=== SUPPLIED INFORMATION ===

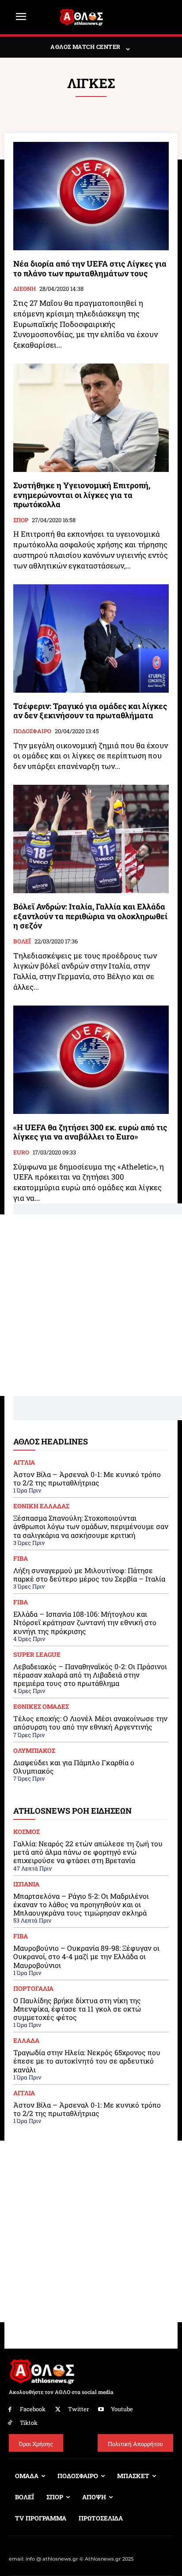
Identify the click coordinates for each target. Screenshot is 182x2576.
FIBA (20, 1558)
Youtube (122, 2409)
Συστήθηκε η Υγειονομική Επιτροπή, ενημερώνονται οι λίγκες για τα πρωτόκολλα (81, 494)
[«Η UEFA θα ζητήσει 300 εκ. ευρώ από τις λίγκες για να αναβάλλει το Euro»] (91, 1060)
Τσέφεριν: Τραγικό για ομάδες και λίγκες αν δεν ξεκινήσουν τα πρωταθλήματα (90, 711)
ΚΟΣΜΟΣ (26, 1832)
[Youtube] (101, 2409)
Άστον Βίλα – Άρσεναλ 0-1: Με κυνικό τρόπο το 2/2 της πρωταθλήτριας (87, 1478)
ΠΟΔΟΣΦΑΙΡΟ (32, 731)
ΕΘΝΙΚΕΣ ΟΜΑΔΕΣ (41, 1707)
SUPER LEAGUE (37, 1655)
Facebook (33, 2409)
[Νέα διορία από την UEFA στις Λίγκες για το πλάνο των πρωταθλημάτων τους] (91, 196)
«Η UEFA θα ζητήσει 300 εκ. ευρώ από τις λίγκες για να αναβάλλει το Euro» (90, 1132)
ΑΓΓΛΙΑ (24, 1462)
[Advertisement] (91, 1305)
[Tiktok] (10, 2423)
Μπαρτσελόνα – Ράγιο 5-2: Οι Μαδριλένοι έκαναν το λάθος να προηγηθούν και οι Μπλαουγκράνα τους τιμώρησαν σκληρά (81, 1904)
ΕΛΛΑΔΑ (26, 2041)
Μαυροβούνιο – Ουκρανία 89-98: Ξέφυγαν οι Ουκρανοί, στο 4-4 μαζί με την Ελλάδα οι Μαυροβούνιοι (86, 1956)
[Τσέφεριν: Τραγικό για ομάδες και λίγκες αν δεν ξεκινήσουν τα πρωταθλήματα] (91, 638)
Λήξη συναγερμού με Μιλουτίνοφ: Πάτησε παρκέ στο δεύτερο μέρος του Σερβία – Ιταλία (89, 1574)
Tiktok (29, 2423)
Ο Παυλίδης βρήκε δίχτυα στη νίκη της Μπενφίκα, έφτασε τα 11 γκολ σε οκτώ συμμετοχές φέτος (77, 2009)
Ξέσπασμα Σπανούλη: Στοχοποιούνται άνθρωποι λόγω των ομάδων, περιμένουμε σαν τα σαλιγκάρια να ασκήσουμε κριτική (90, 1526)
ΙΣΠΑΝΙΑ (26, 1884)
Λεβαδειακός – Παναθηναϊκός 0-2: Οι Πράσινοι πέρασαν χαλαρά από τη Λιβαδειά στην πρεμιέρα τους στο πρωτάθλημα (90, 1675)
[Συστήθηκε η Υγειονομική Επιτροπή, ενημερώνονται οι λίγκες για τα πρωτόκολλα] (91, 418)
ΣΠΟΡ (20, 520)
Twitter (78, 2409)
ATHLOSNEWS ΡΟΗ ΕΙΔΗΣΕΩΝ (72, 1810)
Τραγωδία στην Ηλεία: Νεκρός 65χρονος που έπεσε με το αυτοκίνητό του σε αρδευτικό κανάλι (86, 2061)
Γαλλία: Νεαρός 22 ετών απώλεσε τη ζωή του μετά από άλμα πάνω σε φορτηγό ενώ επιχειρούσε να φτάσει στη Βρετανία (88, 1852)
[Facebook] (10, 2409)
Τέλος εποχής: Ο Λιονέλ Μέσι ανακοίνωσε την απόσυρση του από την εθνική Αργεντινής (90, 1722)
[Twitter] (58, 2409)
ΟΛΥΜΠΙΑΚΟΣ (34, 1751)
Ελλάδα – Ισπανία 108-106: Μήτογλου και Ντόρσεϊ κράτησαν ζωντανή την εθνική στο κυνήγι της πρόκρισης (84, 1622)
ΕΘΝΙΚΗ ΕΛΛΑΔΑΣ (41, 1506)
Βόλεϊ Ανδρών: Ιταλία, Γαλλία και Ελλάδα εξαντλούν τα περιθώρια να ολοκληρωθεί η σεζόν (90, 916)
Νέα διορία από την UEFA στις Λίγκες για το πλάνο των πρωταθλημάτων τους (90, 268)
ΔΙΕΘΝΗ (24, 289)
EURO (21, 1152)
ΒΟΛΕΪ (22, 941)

===
=== SUPPLIED INFORMATION ===

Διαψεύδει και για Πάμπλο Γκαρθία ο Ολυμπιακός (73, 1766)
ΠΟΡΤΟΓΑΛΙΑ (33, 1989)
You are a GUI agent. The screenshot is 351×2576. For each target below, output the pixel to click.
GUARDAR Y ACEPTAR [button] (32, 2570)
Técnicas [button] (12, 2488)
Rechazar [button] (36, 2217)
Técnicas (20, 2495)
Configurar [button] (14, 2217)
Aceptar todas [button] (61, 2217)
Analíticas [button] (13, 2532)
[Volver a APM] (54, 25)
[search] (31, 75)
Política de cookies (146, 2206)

===

In the entries above, the lines between the one holding "Identify the click" and the one holding "ΟΛΥΜΠΙΑΚΟΣ (34, 1751)", inclusive, are to be printed exactly as written, and those alone.

EXPECTED OUTPUT:
Identify the click coordinates for each target. Screenshot is 182x2576.
FIBA (20, 1558)
Youtube (122, 2409)
Συστήθηκε η Υγειονομική Επιτροπή, ενημερώνονται οι λίγκες για τα πρωτόκολλα (81, 494)
[«Η UEFA θα ζητήσει 300 εκ. ευρώ από τις λίγκες για να αναβάλλει το Euro»] (91, 1060)
Τσέφεριν: Τραγικό για ομάδες και λίγκες αν δεν ξεκινήσουν τα πρωταθλήματα (90, 711)
ΚΟΣΜΟΣ (26, 1832)
[Youtube] (101, 2409)
Άστον Βίλα – Άρσεναλ 0-1: Με κυνικό τρόπο το 2/2 της πρωταθλήτριας (87, 1478)
ΠΟΔΟΣΦΑΙΡΟ (32, 731)
ΕΘΝΙΚΕΣ ΟΜΑΔΕΣ (41, 1707)
SUPER LEAGUE (37, 1655)
Facebook (33, 2409)
[Νέα διορία από την UEFA στις Λίγκες για το πλάνο των πρωταθλημάτων τους] (91, 196)
«Η UEFA θα ζητήσει 300 εκ. ευρώ από τις λίγκες για να αναβάλλει το Euro» (90, 1132)
ΑΓΓΛΙΑ (24, 1462)
[Advertisement] (91, 1305)
[Tiktok] (10, 2423)
Μπαρτσελόνα – Ράγιο 5-2: Οι Μαδριλένοι έκαναν το λάθος να προηγηθούν και οι Μπλαουγκράνα τους τιμώρησαν σκληρά (81, 1904)
ΕΛΛΑΔΑ (26, 2041)
Μαυροβούνιο – Ουκρανία 89-98: Ξέφυγαν οι Ουκρανοί, στο 4-4 μαζί με την Ελλάδα οι Μαυροβούνιοι (86, 1956)
[Τσέφεριν: Τραγικό για ομάδες και λίγκες αν δεν ξεκινήσουν τα πρωταθλήματα] (91, 638)
Λήξη συναγερμού με Μιλουτίνοφ: Πάτησε παρκέ στο δεύτερο μέρος του Σερβία – Ιταλία (89, 1574)
Tiktok (29, 2423)
Ο Παυλίδης βρήκε δίχτυα στη νίκη της Μπενφίκα, έφτασε τα 11 γκολ σε οκτώ συμμετοχές φέτος (77, 2009)
Ξέσπασμα Σπανούλη: Στοχοποιούνται άνθρωποι λόγω των ομάδων, περιμένουμε σαν τα σαλιγκάρια να ασκήσουμε κριτική (90, 1526)
ΙΣΠΑΝΙΑ (26, 1884)
Λεβαδειακός – Παναθηναϊκός 0-2: Οι Πράσινοι πέρασαν χαλαρά από τη Λιβαδειά στην πρεμιέρα τους στο πρωτάθλημα (90, 1675)
[Συστήθηκε η Υγειονομική Επιτροπή, ενημερώνονται οι λίγκες για τα πρωτόκολλα] (91, 418)
ΣΠΟΡ (20, 520)
Twitter (78, 2409)
ATHLOSNEWS ΡΟΗ ΕΙΔΗΣΕΩΝ (72, 1810)
Τραγωδία στην Ηλεία: Νεκρός 65χρονος που έπεσε με το αυτοκίνητό του σε αρδευτικό κανάλι (86, 2061)
Γαλλία: Νεαρός 22 ετών απώλεσε τη ζωή του μετά από άλμα πάνω σε φορτηγό ενώ επιχειρούσε να φτάσει στη Βρετανία (88, 1852)
[Facebook] (10, 2409)
Τέλος εποχής: Ο Λιονέλ Μέσι ανακοίνωσε την απόσυρση του από την εθνική Αργεντινής (90, 1722)
[Twitter] (58, 2409)
ΟΛΥΜΠΙΑΚΟΣ (34, 1751)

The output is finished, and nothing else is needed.